Bayesian inference was used to analyze the data which considers the strength of the evidence for the alternative versus null hypothesis, using R (Version 4.4.1). Bayes factors were expressed as BF₁₀ values, where BF₁₀’s of 1–3, 3–10, 10–30, 30–100, and >100 indicated ‘weak’, ‘moderate’, ‘strong’, ‘very strong’, and ‘extreme’ evidence for the alternative hypothesis, while BF₁₀’s of 1/3–1, 1/10–1/3, 1/30–1/10,1/100–1/30, and <1/100 indicated ‘anecdotal’, ‘moderate’, ‘strong’, ‘very strong’, and ‘extreme’ evidence in favor of the null hypothesis (van Doorn et al., 2021). We used informed priors based on effect sizes from the posterior distributions from our previous studies. These priors are described in detail in the Supplementary Material.

Experiment 1 followed a 2 (time: Day 0, 2, and 7) x 2 (stimulation: real vs. sensory TEPs) repeated-measures design.
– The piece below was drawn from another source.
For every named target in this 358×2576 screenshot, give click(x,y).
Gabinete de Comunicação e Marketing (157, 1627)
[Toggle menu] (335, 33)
Our analysis focused on the following questions.

1. Main effects of stimulation: Is there a difference in the N45 peak between real and sensory TEPs, averaged across days?

2. Main effects of time: Is there a difference in the N45 peak across days 0, 2, and 7, averaged across stimulation?
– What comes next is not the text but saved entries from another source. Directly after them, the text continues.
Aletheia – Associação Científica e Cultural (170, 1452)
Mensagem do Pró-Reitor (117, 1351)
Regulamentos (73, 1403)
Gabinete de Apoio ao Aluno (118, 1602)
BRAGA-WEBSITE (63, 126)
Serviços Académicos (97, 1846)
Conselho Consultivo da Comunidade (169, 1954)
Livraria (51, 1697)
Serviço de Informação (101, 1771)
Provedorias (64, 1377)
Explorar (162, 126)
3. Overall interaction and interaction contrasts between time and stimulation: Are the changes in the N45 peak across all days and from Day 0 to Day 2, Day 0 to Day 7, and Day 2 to Day 7, different according to stimulation type (real vs. sensory)?

4. Day comparisons: Is there a difference in the N45 peak between Day 0 and Day 2, and between Day 2 and Day 7 (separately for real and sensory TEPs)?
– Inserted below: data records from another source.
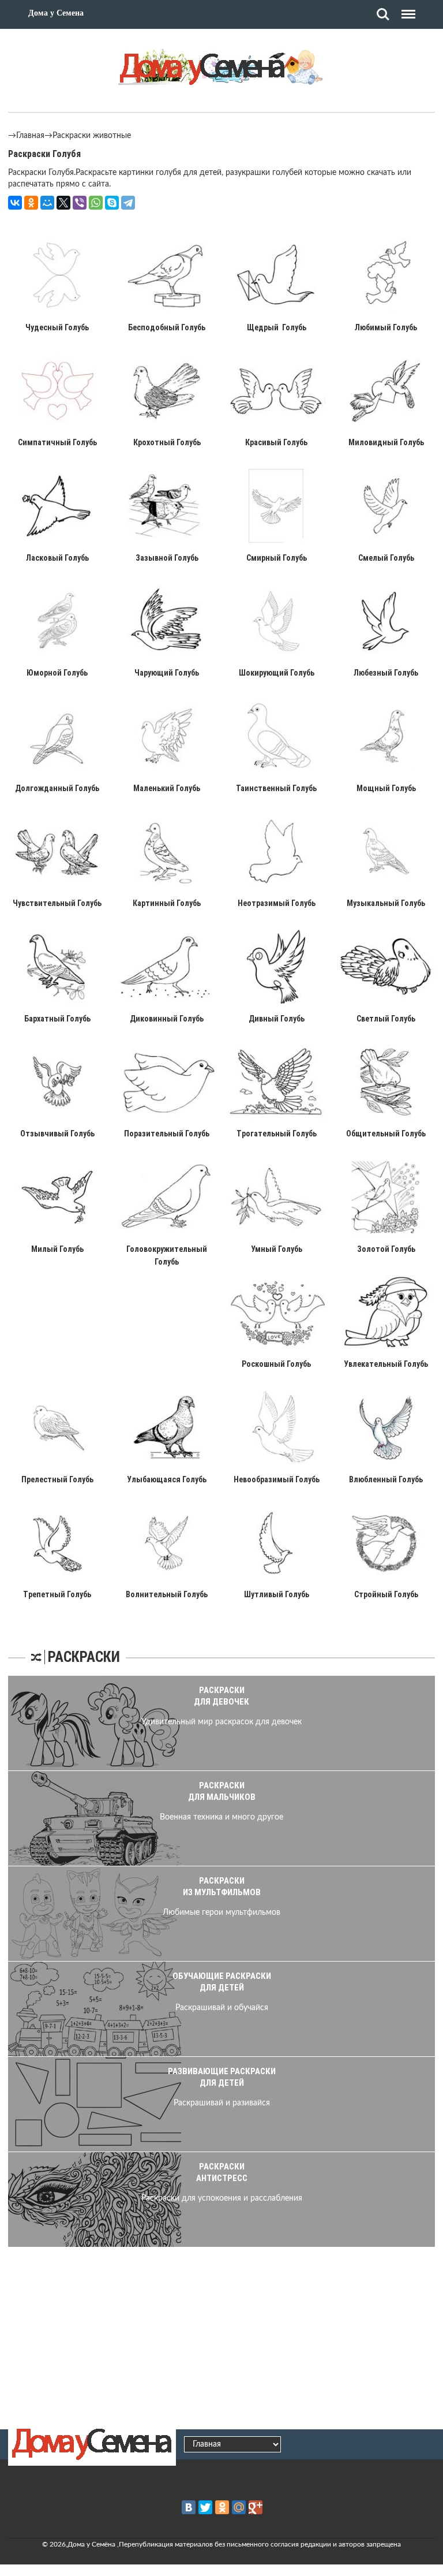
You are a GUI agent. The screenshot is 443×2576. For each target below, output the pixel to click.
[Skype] (112, 203)
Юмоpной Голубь (57, 672)
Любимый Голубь (386, 327)
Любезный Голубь (386, 672)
Experiment 2 followed a 2 (group: active vs. sham) x 2 (time: Day 0, 4) x 2 (stimulation: real vs. sensory TEPs) mixed model design. Our analysis focused on the following questions:

1. 3-way interaction between group, time, and stimulation: Is the change in N45 peak following active versus sham rTMS stronger for real TEPs compared to sensory TEPs?

2. 2-way interaction between group and time for real TEPs alone: When analyzing real TEPs alone, is the change in the N45 peak from Day 0 to Day 4 stronger for active versus sham rTMS groups?

3. 2-way interaction between group and time for sensory TEPs alone: When analyzing sensory TEPs alone, is the change in N45 peak from Day 0 to Day 4 stronger for active versus sham rTMS groups?

4. Change in N45 peak for active rTMS group: Is there a change in the N45 peak from Day 0 to Day 4 for the active rTMS group (separately for real and sensory TEPs).

5. Change in N45 peak for sham rTMS group: Is there a change in the N45 peak from Day 0 to Day 4 for the sham rTMS group (separately for real and sensory TEPs)?

To address these questions, we used the brms package, which implements Bayesian generalized mixed linear models (GLMMs), using an adaptive Hamiltonian Monte-Carlo Markov-Chain Algorithm in Stan (Carpenter et al., 2017). For each effect described above, we constructed a reduced model, which only included random effects (both slopes and intercept), and a full model which included both fixed and random effects. This allowed us to compute a Bayes Factor which determined the extent to which the full model improves the fit of the data compared to the reduced model. The shape of the fitted data distribution for each model (e.g., gaussian vs. skew normal) was based on the shape of the observed data distribution. We ran four Markov chains simultaneously each for 8000 iterations with the first 2000 of iterations discarded as warm-up samples to adaptively tune the Monte-Carlo Markov-Chain sampler. Convergence of the models was checked by confirming R-hat was ~1.00 and model fit checked using posterior predictive checks to visually confirm that simulated distributions matched the observed data density plot.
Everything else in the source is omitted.